#### [WHAT YOU WILL DO]
Copy every one of the following lines exactly as it stands.
──────── RECORDS FOR THIS EXERCISE ────────
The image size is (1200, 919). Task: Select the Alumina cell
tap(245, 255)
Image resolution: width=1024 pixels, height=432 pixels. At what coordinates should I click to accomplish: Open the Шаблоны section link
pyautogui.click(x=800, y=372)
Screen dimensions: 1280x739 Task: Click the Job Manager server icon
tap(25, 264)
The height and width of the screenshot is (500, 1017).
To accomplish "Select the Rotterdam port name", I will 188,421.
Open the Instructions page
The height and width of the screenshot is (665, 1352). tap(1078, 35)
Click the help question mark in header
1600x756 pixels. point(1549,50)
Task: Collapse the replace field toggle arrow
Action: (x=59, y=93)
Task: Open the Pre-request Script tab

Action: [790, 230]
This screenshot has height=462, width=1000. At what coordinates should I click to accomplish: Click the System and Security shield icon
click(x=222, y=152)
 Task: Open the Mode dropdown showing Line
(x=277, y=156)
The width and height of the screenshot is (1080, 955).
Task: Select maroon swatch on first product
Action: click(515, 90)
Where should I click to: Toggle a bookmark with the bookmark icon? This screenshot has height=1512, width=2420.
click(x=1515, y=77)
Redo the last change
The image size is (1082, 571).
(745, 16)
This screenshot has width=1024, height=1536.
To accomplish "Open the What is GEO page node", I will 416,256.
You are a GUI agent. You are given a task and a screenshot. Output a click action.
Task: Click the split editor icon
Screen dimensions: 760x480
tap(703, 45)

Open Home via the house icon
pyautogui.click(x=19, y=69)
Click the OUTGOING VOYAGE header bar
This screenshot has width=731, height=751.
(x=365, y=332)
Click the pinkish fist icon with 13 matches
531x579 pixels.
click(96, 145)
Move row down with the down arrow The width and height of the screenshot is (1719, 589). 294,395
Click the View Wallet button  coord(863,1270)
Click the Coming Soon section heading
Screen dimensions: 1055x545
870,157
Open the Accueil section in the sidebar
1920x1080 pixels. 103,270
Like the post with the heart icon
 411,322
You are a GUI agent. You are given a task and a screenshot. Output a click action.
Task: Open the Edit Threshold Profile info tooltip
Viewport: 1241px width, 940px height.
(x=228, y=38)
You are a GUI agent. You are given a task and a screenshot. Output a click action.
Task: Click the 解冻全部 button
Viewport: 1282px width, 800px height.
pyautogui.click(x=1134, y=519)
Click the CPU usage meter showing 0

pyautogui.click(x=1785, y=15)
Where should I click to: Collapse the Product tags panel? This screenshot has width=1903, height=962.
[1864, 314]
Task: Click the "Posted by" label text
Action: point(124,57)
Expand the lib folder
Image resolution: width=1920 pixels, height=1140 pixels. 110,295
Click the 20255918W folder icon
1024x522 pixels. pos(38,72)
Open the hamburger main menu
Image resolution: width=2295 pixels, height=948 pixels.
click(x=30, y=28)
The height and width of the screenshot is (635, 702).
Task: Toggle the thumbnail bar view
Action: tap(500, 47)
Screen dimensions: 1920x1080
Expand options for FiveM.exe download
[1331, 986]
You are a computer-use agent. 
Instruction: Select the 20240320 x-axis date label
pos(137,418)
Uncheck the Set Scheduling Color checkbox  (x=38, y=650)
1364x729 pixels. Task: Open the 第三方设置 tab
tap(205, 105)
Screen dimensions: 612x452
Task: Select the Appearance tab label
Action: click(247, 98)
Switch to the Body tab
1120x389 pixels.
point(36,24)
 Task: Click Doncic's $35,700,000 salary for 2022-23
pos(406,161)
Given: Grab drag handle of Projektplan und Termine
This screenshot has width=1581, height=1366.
────────
#### [WRITTEN ANSWER]
The image size is (1200, 919). Task: Select the Alumina cell
tap(245, 255)
Image resolution: width=1024 pixels, height=432 pixels. At what coordinates should I click to accomplish: Open the Шаблоны section link
pyautogui.click(x=800, y=372)
Screen dimensions: 1280x739 Task: Click the Job Manager server icon
tap(25, 264)
The height and width of the screenshot is (500, 1017).
To accomplish "Select the Rotterdam port name", I will 188,421.
Open the Instructions page
The height and width of the screenshot is (665, 1352). tap(1078, 35)
Click the help question mark in header
1600x756 pixels. point(1549,50)
Task: Collapse the replace field toggle arrow
Action: (x=59, y=93)
Task: Open the Pre-request Script tab

Action: [790, 230]
This screenshot has height=462, width=1000. At what coordinates should I click to accomplish: Click the System and Security shield icon
click(x=222, y=152)
 Task: Open the Mode dropdown showing Line
(x=277, y=156)
The width and height of the screenshot is (1080, 955).
Task: Select maroon swatch on first product
Action: click(515, 90)
Where should I click to: Toggle a bookmark with the bookmark icon? This screenshot has height=1512, width=2420.
click(x=1515, y=77)
Redo the last change
The image size is (1082, 571).
(745, 16)
This screenshot has width=1024, height=1536.
To accomplish "Open the What is GEO page node", I will 416,256.
You are a GUI agent. You are given a task and a screenshot. Output a click action.
Task: Click the split editor icon
Screen dimensions: 760x480
tap(703, 45)

Open Home via the house icon
pyautogui.click(x=19, y=69)
Click the OUTGOING VOYAGE header bar
This screenshot has width=731, height=751.
(x=365, y=332)
Click the pinkish fist icon with 13 matches
531x579 pixels.
click(96, 145)
Move row down with the down arrow The width and height of the screenshot is (1719, 589). 294,395
Click the View Wallet button  coord(863,1270)
Click the Coming Soon section heading
Screen dimensions: 1055x545
870,157
Open the Accueil section in the sidebar
1920x1080 pixels. 103,270
Like the post with the heart icon
 411,322
You are a GUI agent. You are given a task and a screenshot. Output a click action.
Task: Open the Edit Threshold Profile info tooltip
Viewport: 1241px width, 940px height.
(x=228, y=38)
You are a GUI agent. You are given a task and a screenshot. Output a click action.
Task: Click the 解冻全部 button
Viewport: 1282px width, 800px height.
pyautogui.click(x=1134, y=519)
Click the CPU usage meter showing 0

pyautogui.click(x=1785, y=15)
Where should I click to: Collapse the Product tags panel? This screenshot has width=1903, height=962.
[1864, 314]
Task: Click the "Posted by" label text
Action: point(124,57)
Expand the lib folder
Image resolution: width=1920 pixels, height=1140 pixels. 110,295
Click the 20255918W folder icon
1024x522 pixels. pos(38,72)
Open the hamburger main menu
Image resolution: width=2295 pixels, height=948 pixels.
click(x=30, y=28)
The height and width of the screenshot is (635, 702).
Task: Toggle the thumbnail bar view
Action: tap(500, 47)
Screen dimensions: 1920x1080
Expand options for FiveM.exe download
[1331, 986]
You are a computer-use agent. 
Instruction: Select the 20240320 x-axis date label
pos(137,418)
Uncheck the Set Scheduling Color checkbox  (x=38, y=650)
1364x729 pixels. Task: Open the 第三方设置 tab
tap(205, 105)
Screen dimensions: 612x452
Task: Select the Appearance tab label
Action: click(247, 98)
Switch to the Body tab
1120x389 pixels.
point(36,24)
 Task: Click Doncic's $35,700,000 salary for 2022-23
pos(406,161)
Given: Grab drag handle of Projektplan und Termine
This screenshot has width=1581, height=1366.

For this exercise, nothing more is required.